Concurrent with the private placement, Info-quest acquired an additional 1.2
million shares of our common stock from LK Global (Holdings) N.V., a company
controlled by Dr. Kyprianou, our chief executive officer. In connection with
this private placement, we agreed to increase the size of our board of directors
to ten and nominate three representatives of Info-quest to our board of
directors so long as Info-quest holds twenty percent or more of our outstanding
common stock. If we increase the size of our board of directors or Info-quest
sells a portion of its shares, the number of directors it may nominate will be
adjusted in accordance with the agreement. As a result of the private placement
and concurrent purchase from LK Global (Holdings) N.V., Info-quest's holdings of
our common stock exceeded twenty percent of the outstanding common stock. In
accordance with the agreement, in November 1999 we increased the size of our
board to ten directors and appointed three representatives of Info-quest:
Messrs. Fessas, Papadopolous and Malamas.

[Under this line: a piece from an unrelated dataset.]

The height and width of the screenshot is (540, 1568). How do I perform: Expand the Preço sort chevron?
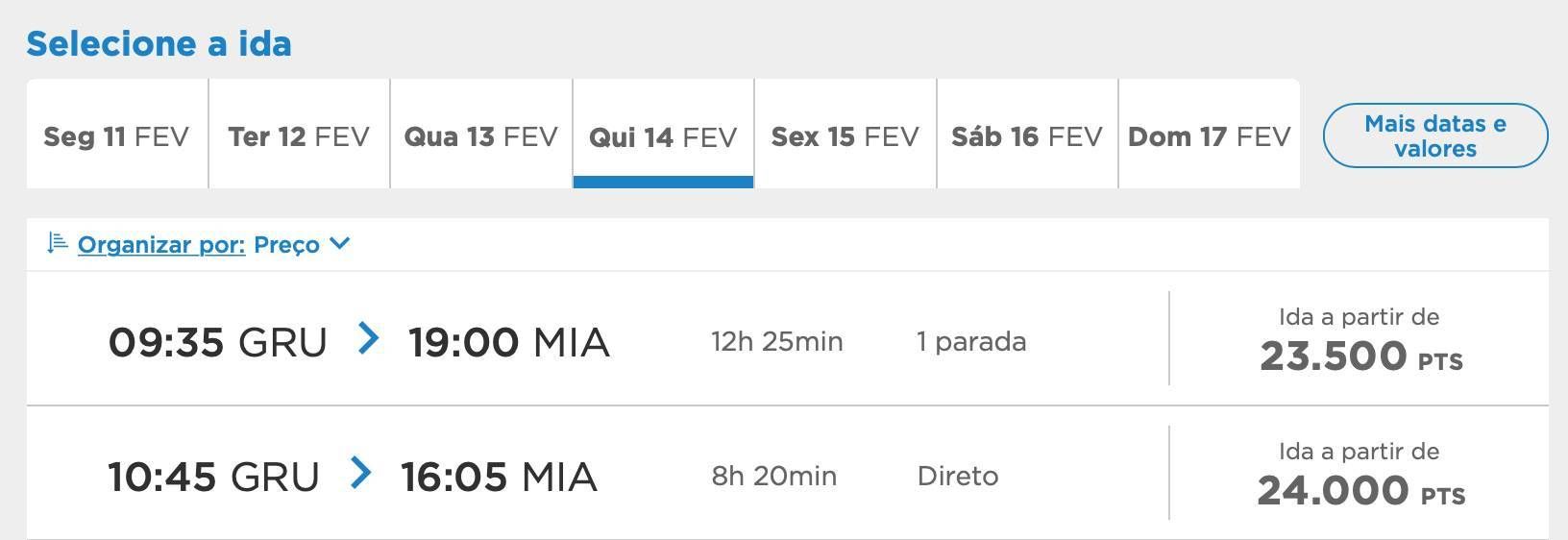[339, 244]
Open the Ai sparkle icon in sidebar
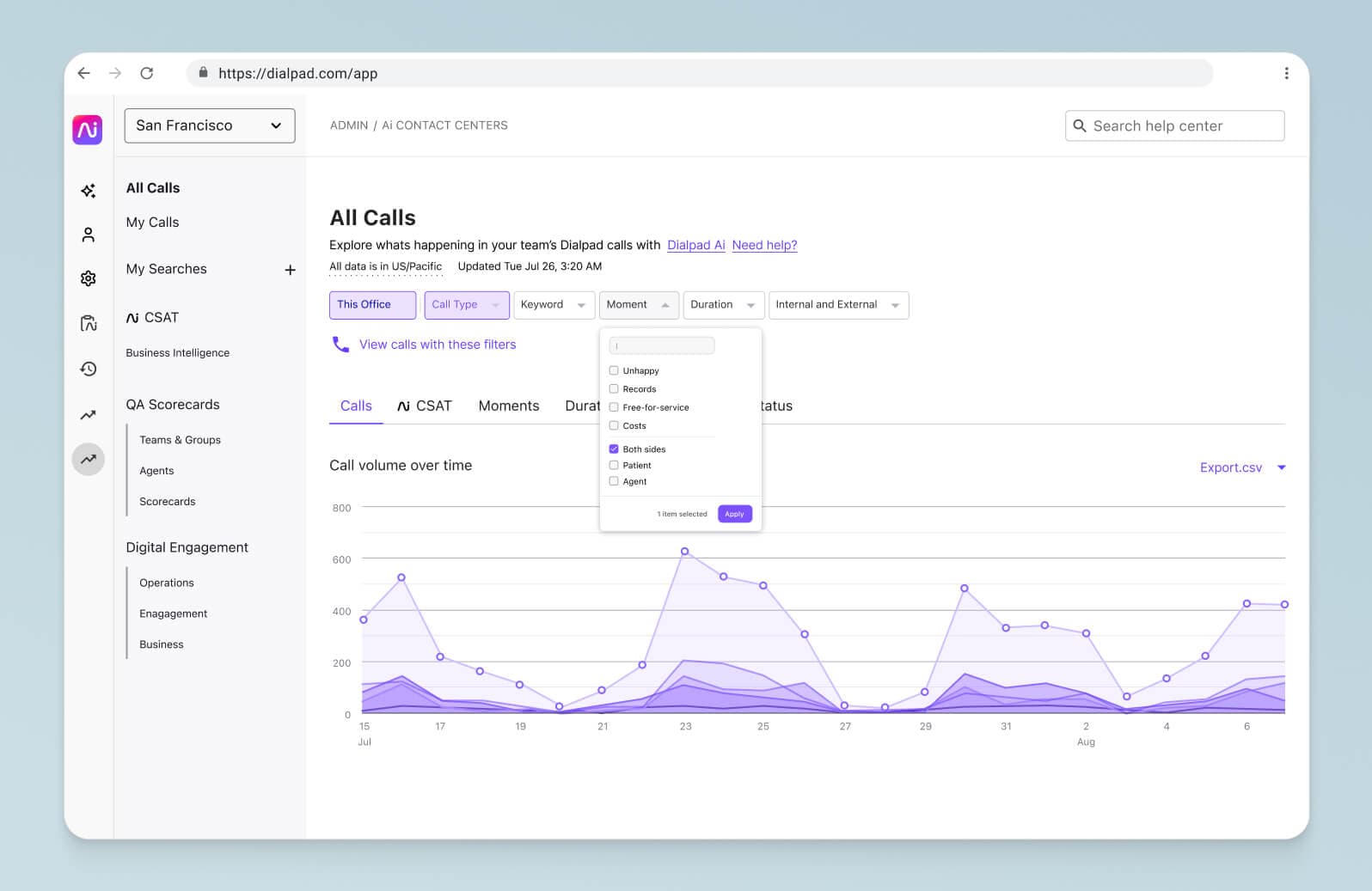The width and height of the screenshot is (1372, 891). click(x=88, y=191)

We also granted Info-quest preemptive rights to acquire from us, at anytime
we make further issuances of our equity or convertible debt securities, an
amount of our securities necessary to maintain, after any future issuance, its
percentage of ownership in us immediately before the issuance. Info-quest has
indicated it will not exercise its pre-emptive rights in connection with this
offering.
Info-quest may require us to register under the Securities Act all or a
portion of its shares at our expense. In addition if we propose to register any
of our securities either for our own account or the account of others,
Info-quest is entitled to include their shares in the registration at our
expense. However, Info-quest agreed not to sell or transfer any of the shares
sold to it by us until October 2000 without our prior written consent if, after
giving effect to the sale, Info-quest would hold less than twenty percent of our
outstanding common stock. Finally, Info-quest granted us a right of first
refusal with respect to any of the shares sold to it by us that it decides to
sell in the future.
In connection with the private placement to Info-quest in October 1999,
Info-quest entered into a voting agreement with LK Global (Holdings) N.V., a
company controlled by Dr. Kyprianou, our chief executive officer, in which
Info-quest and LK Global (Holdings) agreed to vote all of our shares owned by
them for a slate of directors, seven of which are nominated by us and three of
which are nominated by Info-quest, for a total of ten directors. Pursuant to the
voting agreement, both parties shall also agree on the voting of their shares on
all other matters. If Info-quest and LK Global (Holdings) cannot agree on the
voting of their shares for any particular matter, neither of the parties will
vote their shares on that matter.
OFFICER LOANS
During the third and fourth quarters of 1998, Mr. Poyiadjis, our president,
made loans to us in the aggregate principal amount of approximately $1.7
million. The loans were reflected in a promissory note dated December 31, 1998,
bearing interest at the rate of LIBOR plus 2% per annum. We repaid the loan in
May 1999 and the largest aggregate amount outstanding under the note at any time
during 1999 was $1.8 million. The purpose of the loans made by Mr. Poyiadjis was
to provide us with additional working capital.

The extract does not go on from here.